What awful choices for the NHS to have to make.

DeRigueurMortis · 30/12/2020 04:02

There are some "big" hospitals in Yorkshire as I've googled it.

Mainly in Leeds - the rest are very much regional facilities.

It's an ethical dilemma.

I also think it's very different from sending patients to hospitals for specialist treatment . It's

Hence the post.

OP posts:
LegoPandemic · 30/12/2020 04:15

They had bloody better not! We’ve been under restrictions since August and hospitals have had a terrible time. Our numbers have dropped for now, let staff recover before the new strain inevitably finds its way here.

OzziePopPop · 30/12/2020 04:31

This is normal. When I was pregnant with dd 14 years ago we were told we’d have to be moved to great ormond street or Newcastle as they didn’t have room in scbu for her - she was 6 weeks premature. Fortunately she didn’t need special care so we stayed in Leicester general where we started.
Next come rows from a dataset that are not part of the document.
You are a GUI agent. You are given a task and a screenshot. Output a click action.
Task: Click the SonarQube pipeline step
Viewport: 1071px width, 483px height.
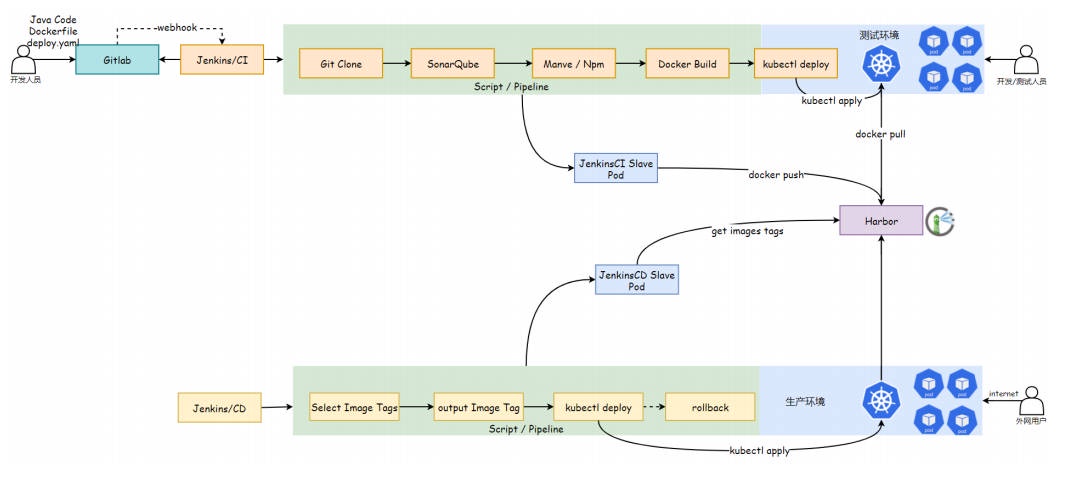pyautogui.click(x=453, y=64)
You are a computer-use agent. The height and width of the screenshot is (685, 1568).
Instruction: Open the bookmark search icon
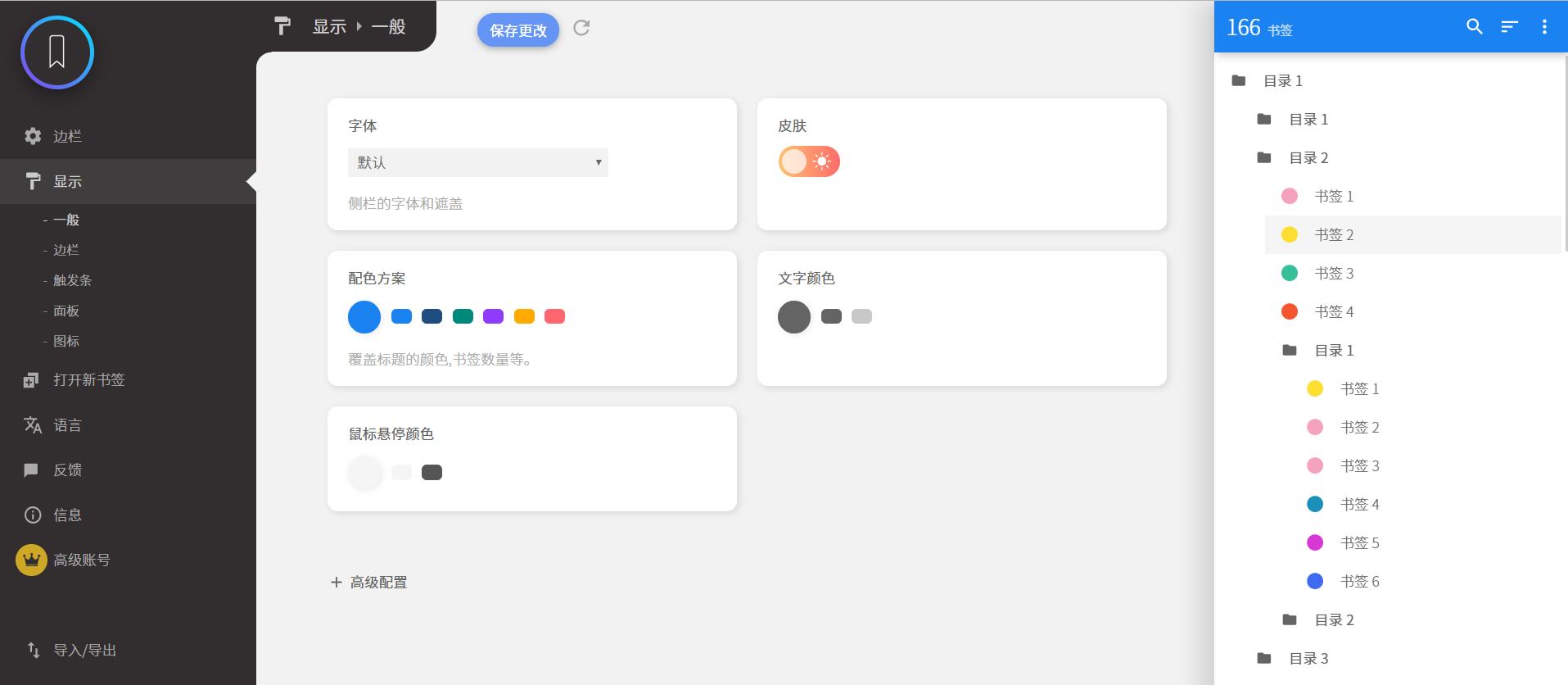pyautogui.click(x=1474, y=26)
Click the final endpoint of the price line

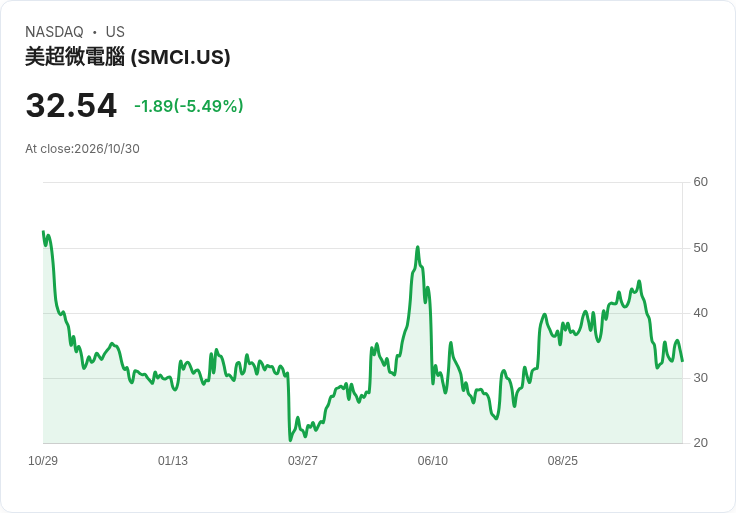click(682, 361)
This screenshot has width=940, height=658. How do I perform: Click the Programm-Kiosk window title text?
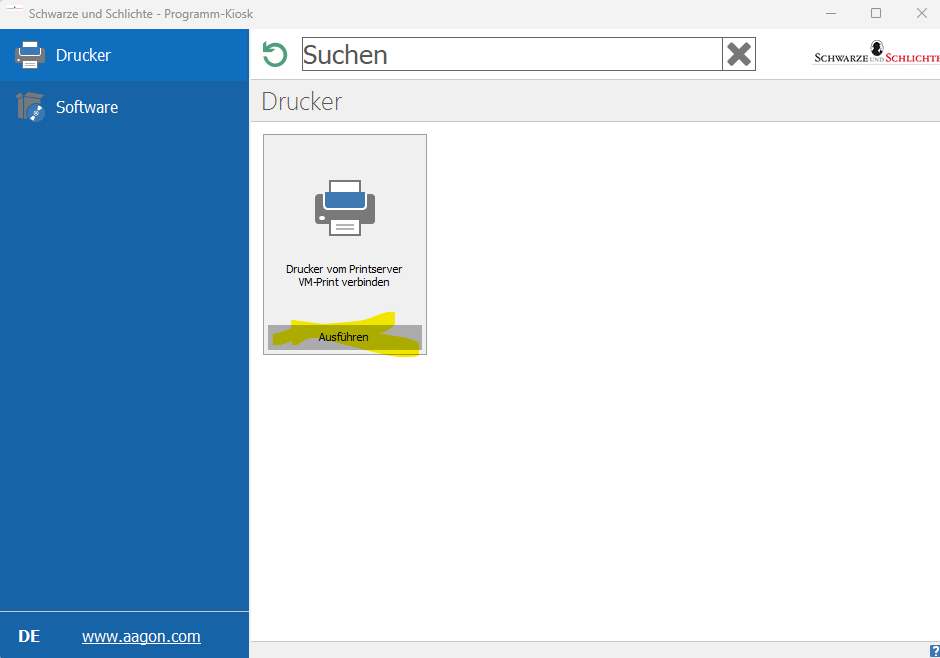pyautogui.click(x=140, y=13)
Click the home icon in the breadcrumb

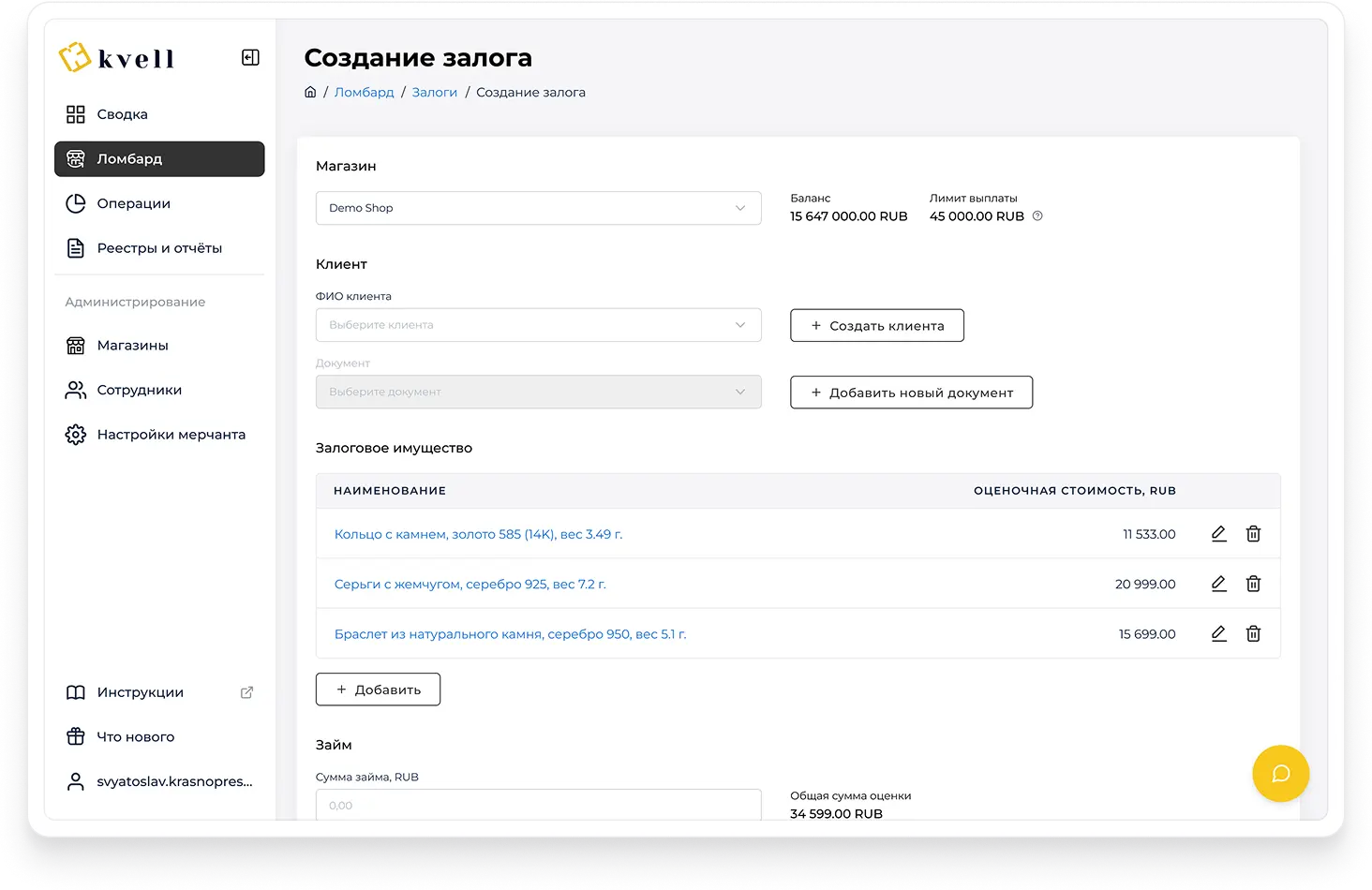tap(310, 92)
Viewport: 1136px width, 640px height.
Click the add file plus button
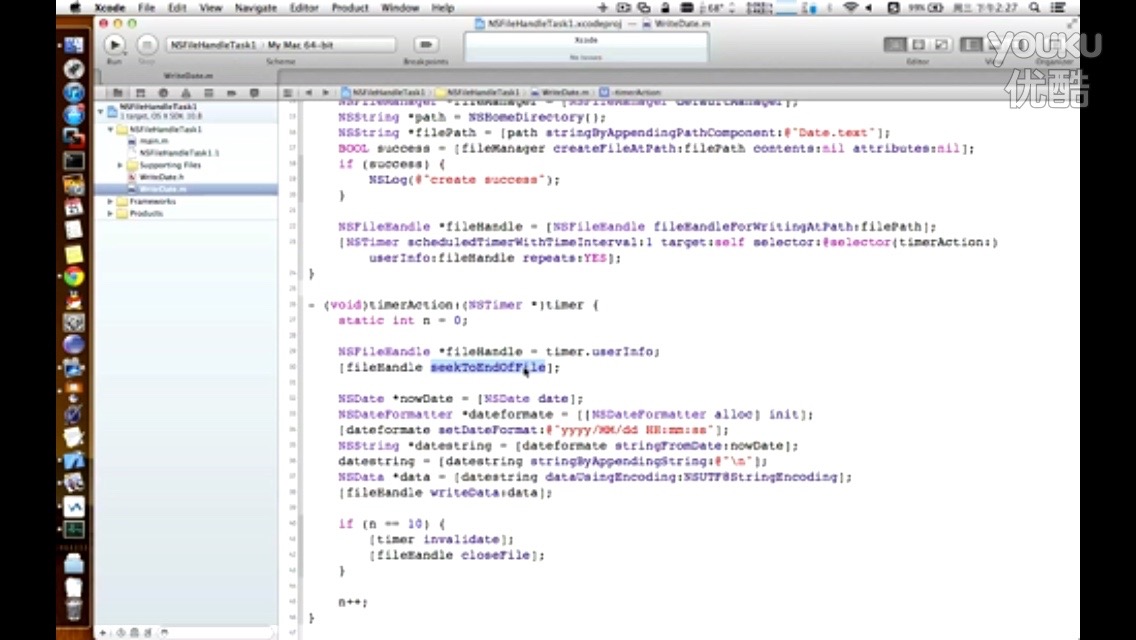tap(102, 633)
It’s scary the idea of being moved that far as a patient but perfectly normal.

VashtaNerada · 30/12/2020 04:35

If the alternative is leaving people to die then yes of course this should happen. The real question is why have we allowed the NHS to become so badly underfunded (and how will Brexit impact on it when all the EU grants that support healthcare are stopped).

Dannn · 30/12/2020 04:36

@LegoPandemic

They had bloody better not! We’ve been under restrictions since August and hospitals have had a terrible time. Our numbers have dropped for now, let staff recover before the new strain inevitably finds its way here.
How selfish! What do you propose? Let the people of London die whilst your beds lie empty? You are absolutely kidding yourself if you don’t think the new strain is all over the country already. Especially after Christmas mixing.
BigGreen · 30/12/2020 04:39

It's really disappointing that you're turning this into a north-south issue. Have a heart for those close to death. If Yorkshire rates go up then they too will have beds found for them elsewhere.